5. A service available to investigators is a computer terminal that records fingerprints electronically, without ink or smudges. The fingerprints are captured by an optical disk, when the finger is pressed on the screen those in the state and federal files.
QUESTIONED DOCUMENT SECTION
This section conducts examinations and comparisons of forged and questioned documents (see figures 6-7 and 6-8). It also examines and compares handwriting exemplars (samples) made by suspects with handwriting on questioned documents; examines and compares exemplars made on typewriters and check protectors for comparison with questioned documents; and restores or deciphers altered, obliterated or erased writing. The physical matching of cut or torn paper of various types is also conducted by the questioned documents examiner.
Functions
The Questioned Documents Section is responsible for examining and comparinf forged or questioned documents, including:
Anonymous letters
Bills of sale
Checks
Holdup notes
Hotel registers
Narcotic Prescriptions
Pawnshop tickets
Receipts
Traffic citation signatures
Typewritten documents
Wills
FORENSIC PHOTOGRAPHY SECTION
This section performs a very critical service to criminal investigation. Through the use of forensic photography, many items of physical evidence, that are the prime incriminating factors in cases, are graphically depicted in trial courts. (See “Physical Evidence Examples”in Chapter 5 and figures 6-9).
Services Performed:
Crime scene performs documentation and recording
Physical evidence still photography and videotaping
Infrared, ultraviolet and infrared-luminescent photographic examination
Trace evidence photography
Aerial photography
Image enhancement techniques
Specialized identification and surveillance photography
Crime reconstruction, reenactment, etc., via motion picture or videotape procedures
A new forensic camera custom built by the Bureau of Organized Crime and Intelligence, California State Attorney General’s Office. The camera is contained in a briefcase; one corner contains a lens that captures images and transmits them to a remote television via microwaves.
POLYGRAPH SECTION
This section is responsible for the instrumental detection of deception. Note: There is no instrument that detects lies. The instrument commonly called a lie detector is actually a scientific diagnostic instrument (similar to the electrocardiograph) and is referred to in many police circles as the polygraph. A competent examiner can diagnose truth or deception.
Theory of the Examination
It is based on the emotion of fear.
Fear of detection by an untruthful subject will cause physiological changes to occur in the subject’s body at the point of deception.
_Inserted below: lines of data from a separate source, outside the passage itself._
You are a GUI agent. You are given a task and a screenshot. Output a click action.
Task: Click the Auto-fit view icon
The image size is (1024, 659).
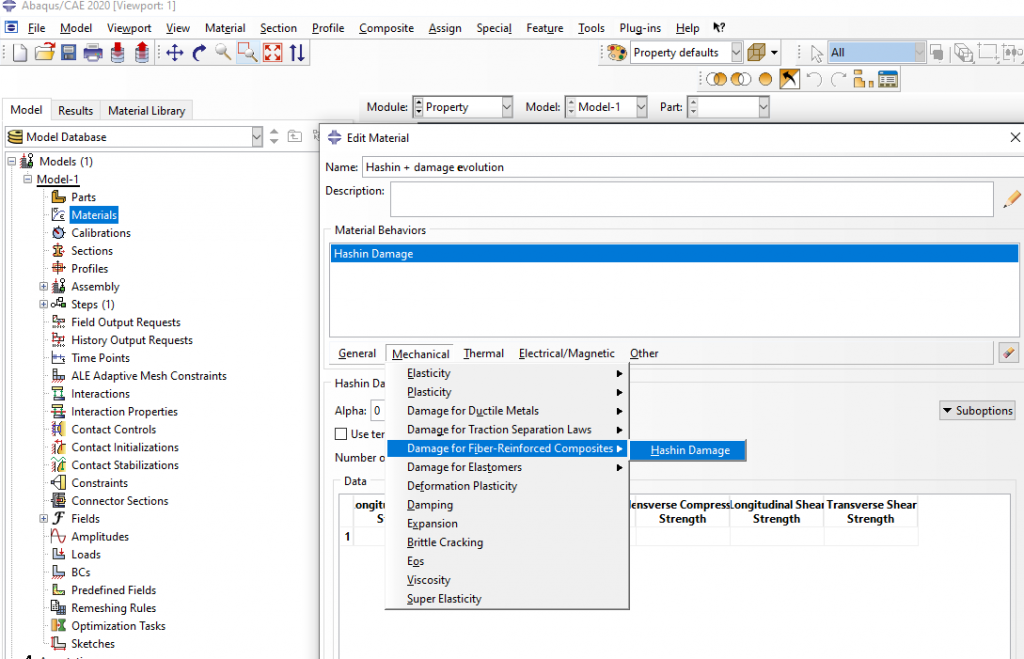271,52
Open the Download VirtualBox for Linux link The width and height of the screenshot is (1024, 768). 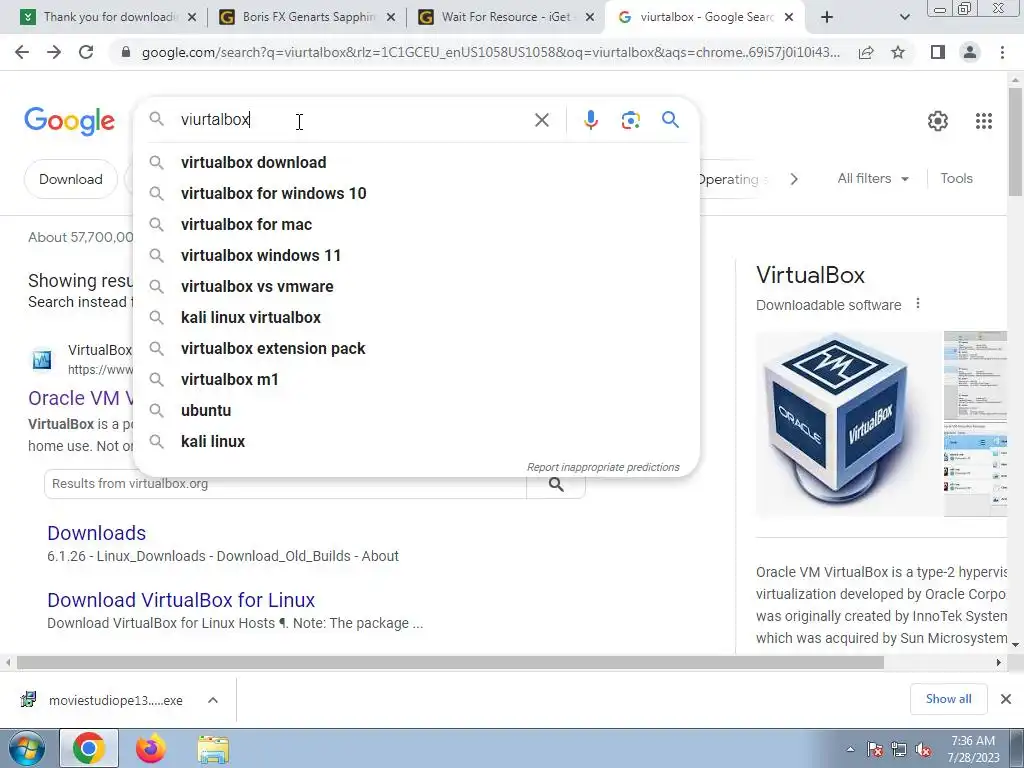(181, 600)
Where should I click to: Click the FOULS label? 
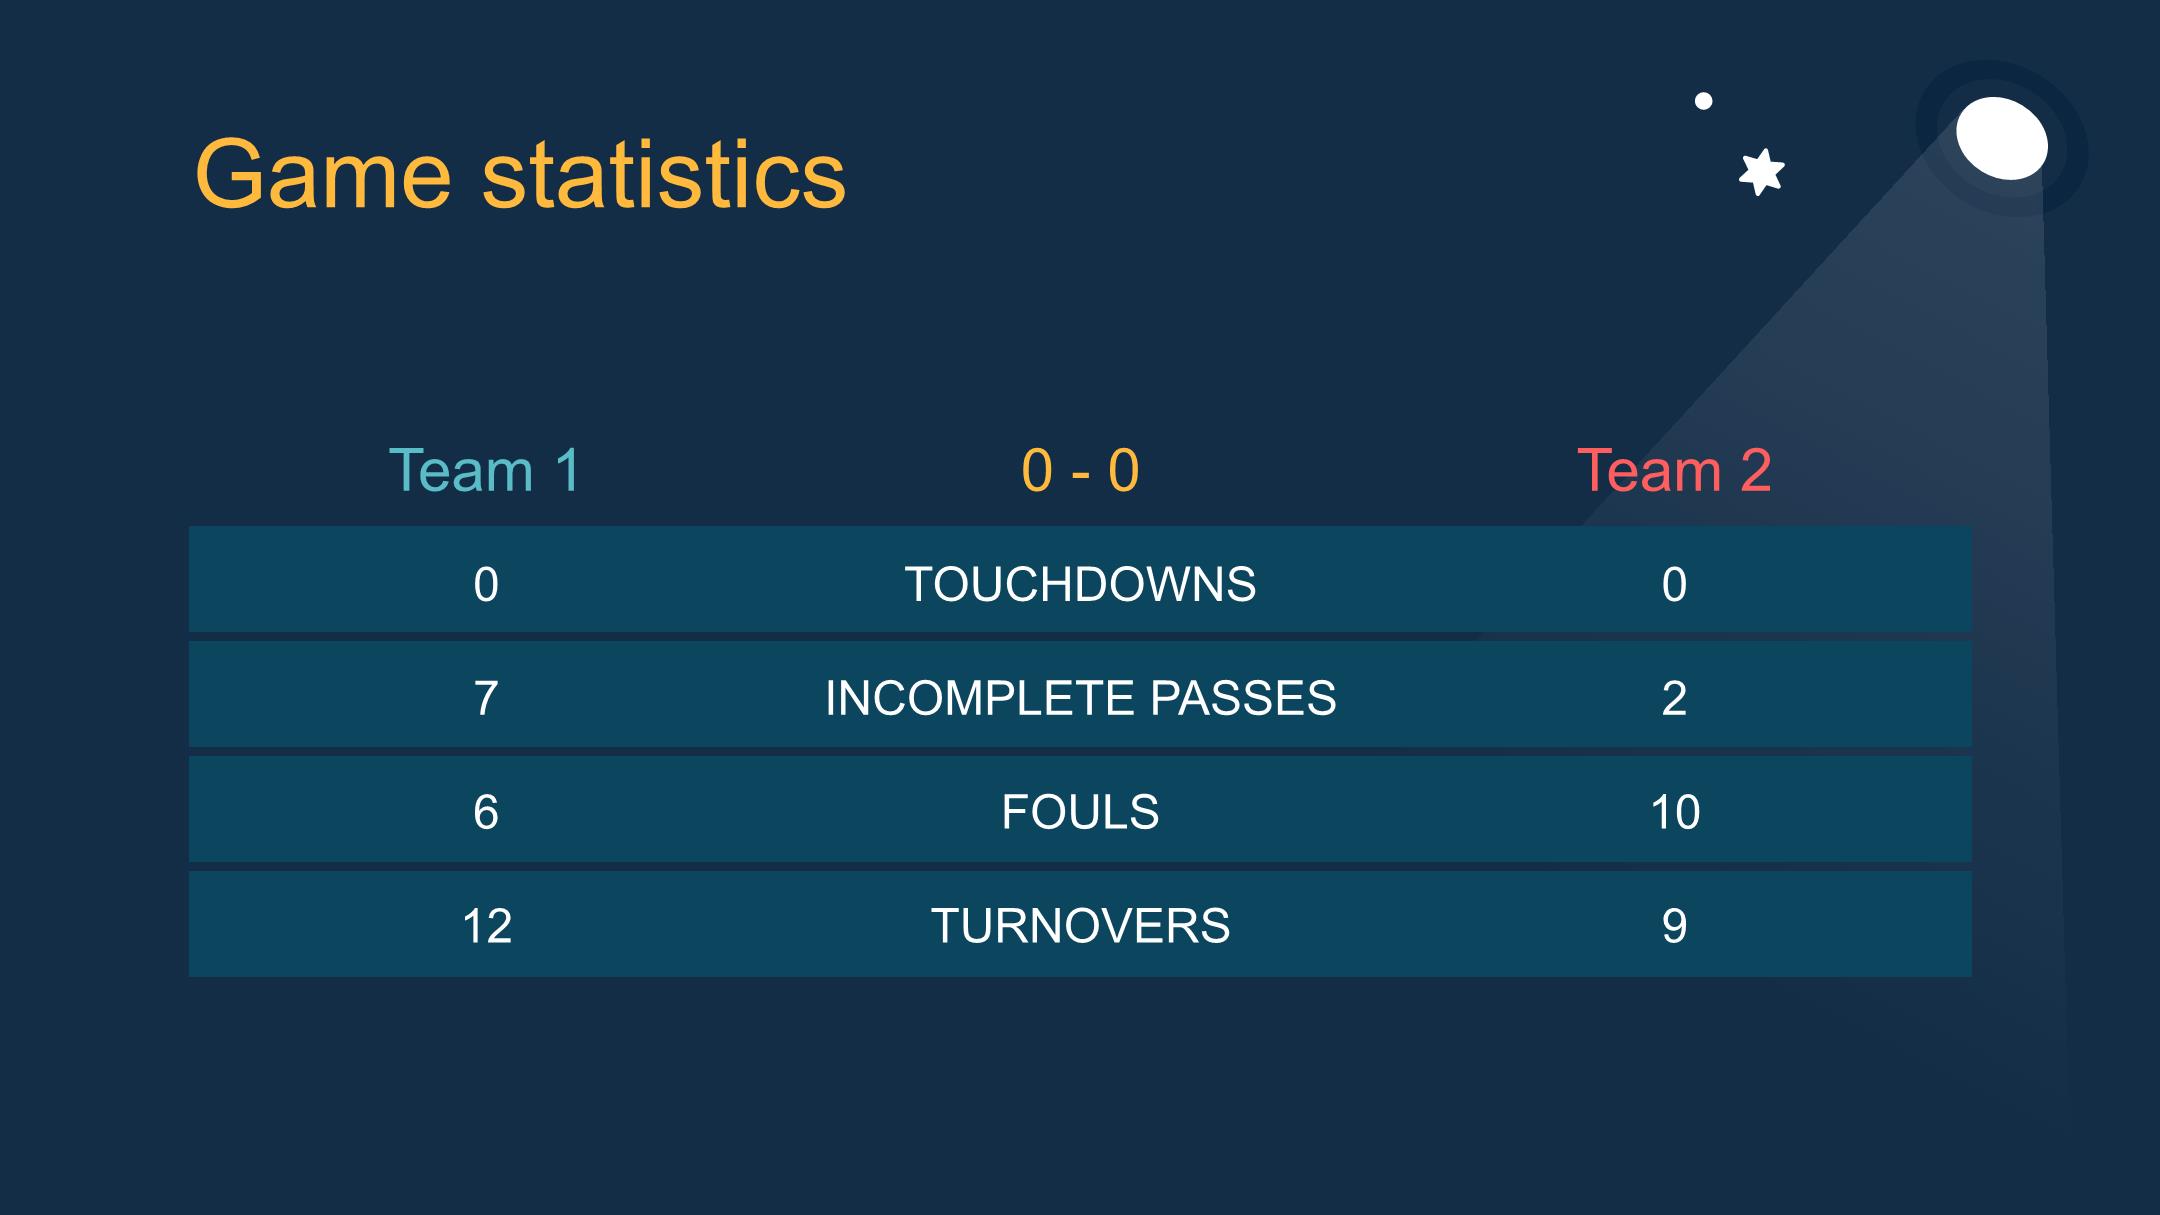1080,812
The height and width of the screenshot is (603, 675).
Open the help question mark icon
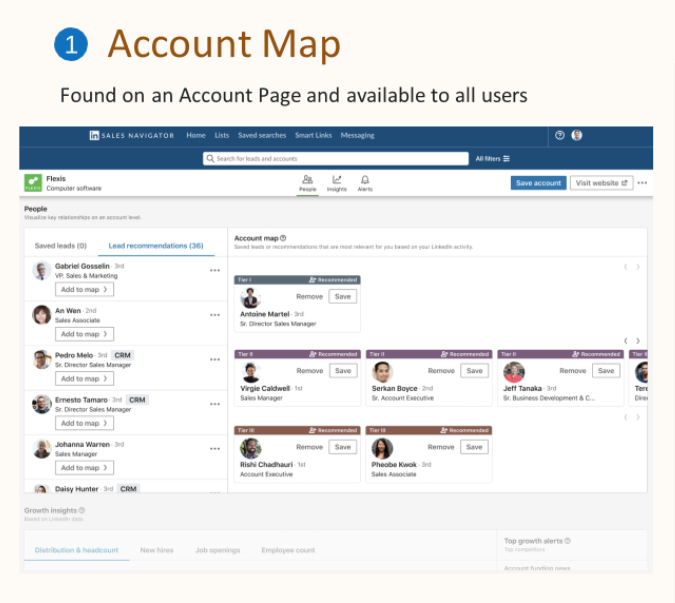tap(560, 135)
Physiological changes can be diagnosed by a trained, competent examiner.
The subject must have something to gain or lose by submitting to the examination.
Components of the Polygraph
The pneumograph component: records changes in respiration.
The galvanograph component: records changes in the electrical resistance of the skin.
The cardiosphygmograph component: records changes in blood pressure and pulse rate.
The kymograph components: move the chart paper at the timed rate of speed, under the pens of the other three components.
Basic Uses of the Polygraph
The polygraph is an excellent aid and a valuable tool if properly utilized during the conducting of an investigation.
The polygraph, however, will never be able to take the place of good, measure, upon the thoroughness of the investigation prior to having a subject take the examination.
In criminal investigation, examinations will be conducted upon suspect, victims, witnesses and informants.